You only need one of these circuits. Just like the win detector, the connections are labeled with the letter of the square it should go to. In this case, the connection will be to the 'To draw detector' on the play switch circuit. Finally, 'To draw light' connects to the draw light on the play field.

To test this circuit, simply play all squares on the field to a draw.


The very last connections to make are to wire the 'To P1 turn' and 'To P2 turn' lights on the play field to the 'P1 turn' and 'P2 turn' connections on the Player control circuit.


At this point your game is finished!

\o/


Notes

If you wish to follow the schematics shown here, make note of this connection key:



Also, this circuit was adapted for Starbound from the real-life circuit described here.

 

Cool beans. I was able to make this. Here is a video I uploaded to youtube.
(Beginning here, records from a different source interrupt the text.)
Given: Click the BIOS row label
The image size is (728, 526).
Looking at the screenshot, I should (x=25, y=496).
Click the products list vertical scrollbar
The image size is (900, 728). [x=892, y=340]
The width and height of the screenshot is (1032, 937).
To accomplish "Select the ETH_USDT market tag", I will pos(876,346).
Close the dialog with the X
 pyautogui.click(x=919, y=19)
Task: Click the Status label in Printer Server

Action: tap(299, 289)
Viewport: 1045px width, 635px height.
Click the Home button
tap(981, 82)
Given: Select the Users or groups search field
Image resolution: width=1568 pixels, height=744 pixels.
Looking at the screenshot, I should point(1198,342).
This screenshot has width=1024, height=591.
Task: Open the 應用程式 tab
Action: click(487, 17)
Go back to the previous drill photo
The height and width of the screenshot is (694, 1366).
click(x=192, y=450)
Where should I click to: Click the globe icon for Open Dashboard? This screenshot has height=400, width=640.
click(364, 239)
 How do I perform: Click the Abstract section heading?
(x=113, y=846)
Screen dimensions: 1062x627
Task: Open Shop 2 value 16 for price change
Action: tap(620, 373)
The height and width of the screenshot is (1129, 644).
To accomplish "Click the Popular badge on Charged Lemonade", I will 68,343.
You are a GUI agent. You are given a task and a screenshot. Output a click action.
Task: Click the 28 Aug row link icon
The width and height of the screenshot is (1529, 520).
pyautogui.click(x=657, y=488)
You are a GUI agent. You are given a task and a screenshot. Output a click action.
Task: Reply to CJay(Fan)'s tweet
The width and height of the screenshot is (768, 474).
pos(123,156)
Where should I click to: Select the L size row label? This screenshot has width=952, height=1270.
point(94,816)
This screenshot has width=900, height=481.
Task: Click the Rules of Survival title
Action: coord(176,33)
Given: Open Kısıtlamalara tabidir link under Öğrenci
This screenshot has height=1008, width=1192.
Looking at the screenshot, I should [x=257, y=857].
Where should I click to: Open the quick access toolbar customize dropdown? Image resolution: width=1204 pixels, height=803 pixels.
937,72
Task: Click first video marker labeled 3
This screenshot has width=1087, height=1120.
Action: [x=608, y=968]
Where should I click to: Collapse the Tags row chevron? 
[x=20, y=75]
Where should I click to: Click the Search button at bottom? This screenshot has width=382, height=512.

I credited you in the description.
I am going to have a warp point on my server for people to play this game.
I am going to make another TTT set.

 

@Sectrix For some reason when ever my planet unloads it does not save all of the connected wires. I always have to reconnect at leats 40 wires

 

Yes, unfortunately this is currently a bug in Starbound. The issue involves chunks of the planet not loading at the same time. When there are wires that cross into a chunk that doesn't load right away, those wires are deleted. There is a workaround using optical sensors and doors to get signals across boundaries, however.

I'm sorry I thought this was a well known thing; I'll put a warning on the instructions.

In any case, excellent work! I'm glad the instructions were useful to you.